Student Admitted to ARP Spoofing His School Network through Android Device
A student from the Horizon High School in Omaha has admitted to being the one responsible for redirecting the outbound traffic of his school to an Android device. This practice he led the school to have intermittent network access for three days. Through the use of ARP (Address Resolution Protocol) spoofing, the unnamed student drew off the network traffic of his school to the smartphone.
For anyone who doesn’t know what ARP spoofing is, using it enables an attacker to silently reroute packets among two machines to another machine once an IP/MAC address has been forged. But if the attacker was able to associate his device’s MAC address together with the local area network gateway, they can gain access to the entire outbound network traffic.
A staff from the school said that the student used an app called Arpspoof and even illustrated how it worked. Before the student found out what he was doing, they deleted it and password-protected his smartphone.
This may have something to do with the free open source network of Google’s Android Market. In addition, there was a tutorial that the student followed containing a note on ‘ARPspoofing between a machine and the LANs gateway you can see all the traffic it’s sending out to the internet.’
The IT staff of the school discovered that ‘all of the outgoing internet traffic was redirected to the student’s Android cellphone instead of the intended recipients,’ this was found on the search warrant obtained by the MSNBC.
On Android Market, the product description of the ARPspoof app says that it is “an open source tool for network auditing.

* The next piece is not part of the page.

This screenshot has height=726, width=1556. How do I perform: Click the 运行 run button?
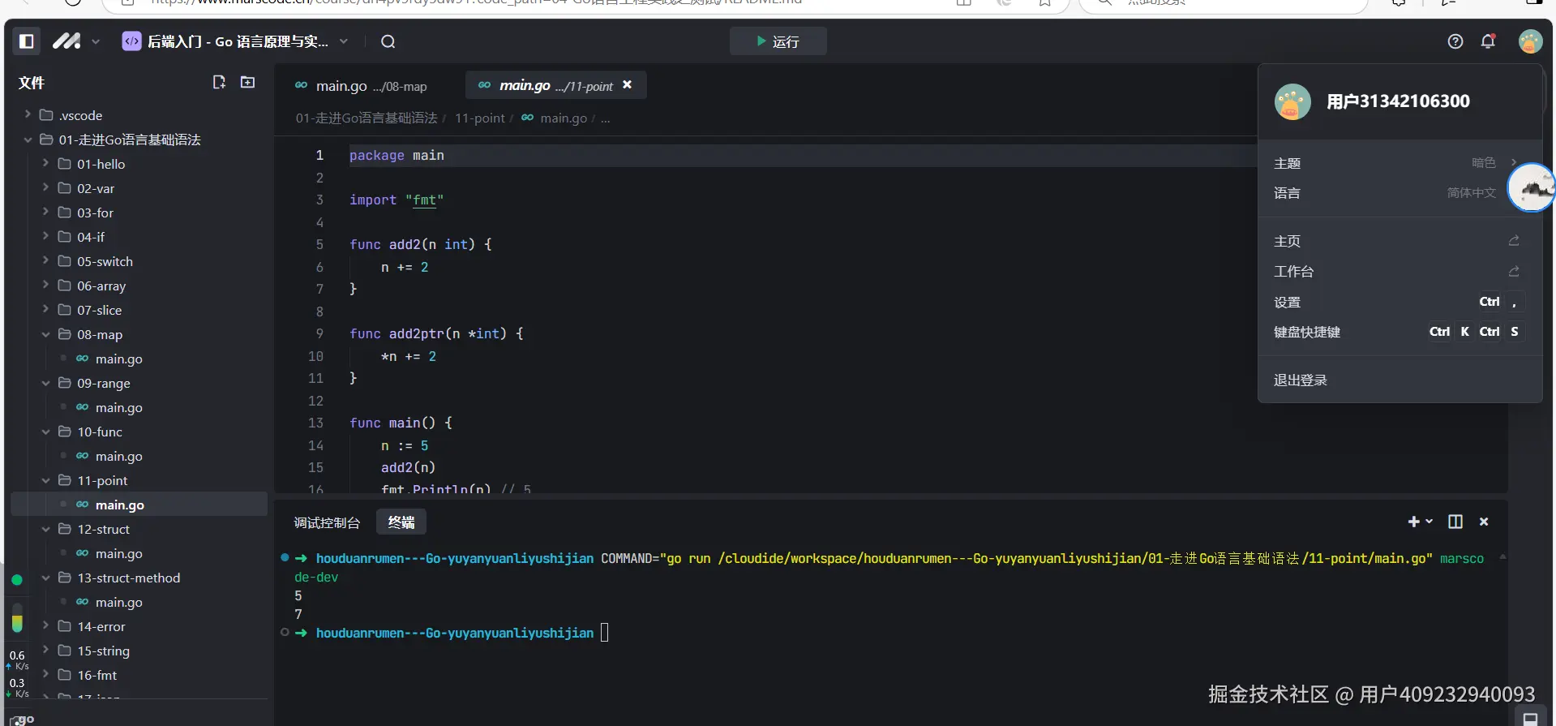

It redirects packets on the local network by broadcasting spoofed ARP messages. Arpspoof displays the packets that the victims are sending to the device, but it doesn’t save them. If you’re wanting to analyse the packets then you should save them by running tcpdump”
Between January 9 and 11, the search warrant that the Douglas County police issued states that the school staff were ‘unable to actively use their computers.’ There has been an issued warrant that gives the sheriff authority to forensically examine the device.